Review: Sony Vaio Duo 11 Ultrabook
Canny convertible computing - or too clever by half?
Tests with the stylus using handwriting recognition on Windows 8 had problems too. A grey circle would appear from nowhere and the Computer desktop icon would be selected in the middle of writing – so the text app would become inactive in the background and not fill up with the words you’d scrawled. A flat battery perhaps? Unlikely, as it worked like a charm in the full screen FreshPaint sketching app. At first I thought it was buggy, but I wasn’t scribbling hard enough – the stylus is pressure sensitive and in this domain, performs rather well, with acceptable latency.
A mysterious grey blob appears randomly when the pen is in use and not even touching the screen
I gave the Adobe Photoshop CS6 trial a spin to see how the pen performed. Here, the latency doesn’t appear too bad at first, it trails behind the most rapid strokes, and could sometimes get a bit tardy for no obvious reason, and this is the fully loaded Core i7 model. The latency might irk some people but not as much as finding out that the pen’s pressure sensitivity doesn’t work in Photoshop. An Adobe forum post highlights the issue which suggests somebody needs to grasp the nettle if this N-trig designed stylus is to be fully functional.
With all these input options, what is difficult to get used to is the simple fact that the round pen barrel easily rolls. Put it down and away it goes, and as the detachable cap can’t be clipped to the back of the pen, away it goes too. There are lanyard holes at the end of the pen and cap but at £49 for a replacement, this sleek design lacks some basic practicalities that might help keep all the bits from getting lost.
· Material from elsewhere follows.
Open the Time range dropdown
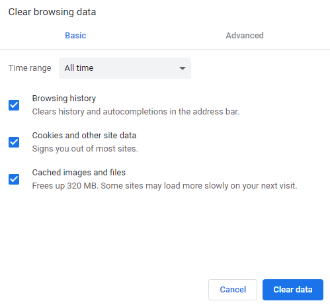 pyautogui.click(x=125, y=68)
The pen repeatedly selects the Computer icon opening that window and obscuring WordPad for text entry
As a tablet, the Sony Vaio Duo 11 is a bit on the chunky side, measuring up at 320 x 199 x 18mm and weighing 1.3kg. As a result you don’t get that chuck-it-on-the-bed confidence a dedicated tablet affords. However, it’s small enough to stuff into a backpack although its primarily plastic construction, again, affects confidence. How well it would survive an accidental drop? That slide and tilt mechanism looks particularly vulnerable as the screen locks into place when upright. But then again, with a push, it slides down easily enough. Perhaps it’s more likely to collapse into a tablet than suffer serious damage.
That reminds me, when I first came across the Vaio Duo at the IFA show last year, I couldn’t figure out how to crack the thing open from tablet mode. You have to lift it up from the back, which is a two-handed affair and, unless I’m missing a trick, it’s pretty much impossible to manage when flat on the desk. So no matter how much you polish the screen and its large black borders, you’re almost always going to end up gazing at margins of fingerprints, but that’s convertibles for you.
If you plumb in an external optical drive and run Ubuntu 12.10 from a live CD, you’ll find the touchscreen doesn’t work... well, it did for a moment, but as the Vaio settled from this boot-up, it never became active again. The good news is that Ubuntu could identify the Wi-Fi hardware and it worked without a hitch. Even if that had failed, having Ethernet on-board this convertible at least allows for some experimentation with different Linux flavours.
Talking of experimentation, the Core i7 model review sample needed a slew of updates which were dutifully applied and a nose around the Sony site also highlighted a firmware patch too. Getting to the BIOS/EFI section of the Vaio Duo is much like it is on the Lenovo Yoga – you enter it by engaging the restore partition boot up from the Assist button in the base. A number of options appear, including external drive booting, but this approach at least avoids frantic prodding of function keys to get to this level. I mention this because I tried to apply the update but it wouldn’t take.
The Assist button enables a rescue partition boot up and the not so conveniently placed orientation lock is alongside
My guess was it was an early production sample or the folks at Sony had disabled changes at this level. I’d presumed the firmware tweak would deliver some advantages – perhaps the wayward stylus performance would improve? Also some of the Modern apps were refusing to update. Another, was the accelerometer which would flip into portrait mode with everyday handling and would stubbornly refuse to return to landscape without some vigorous encouragement – cursing is optional, but very likely. There is an orientation lock in the base, but fumbling for it will probably set things off.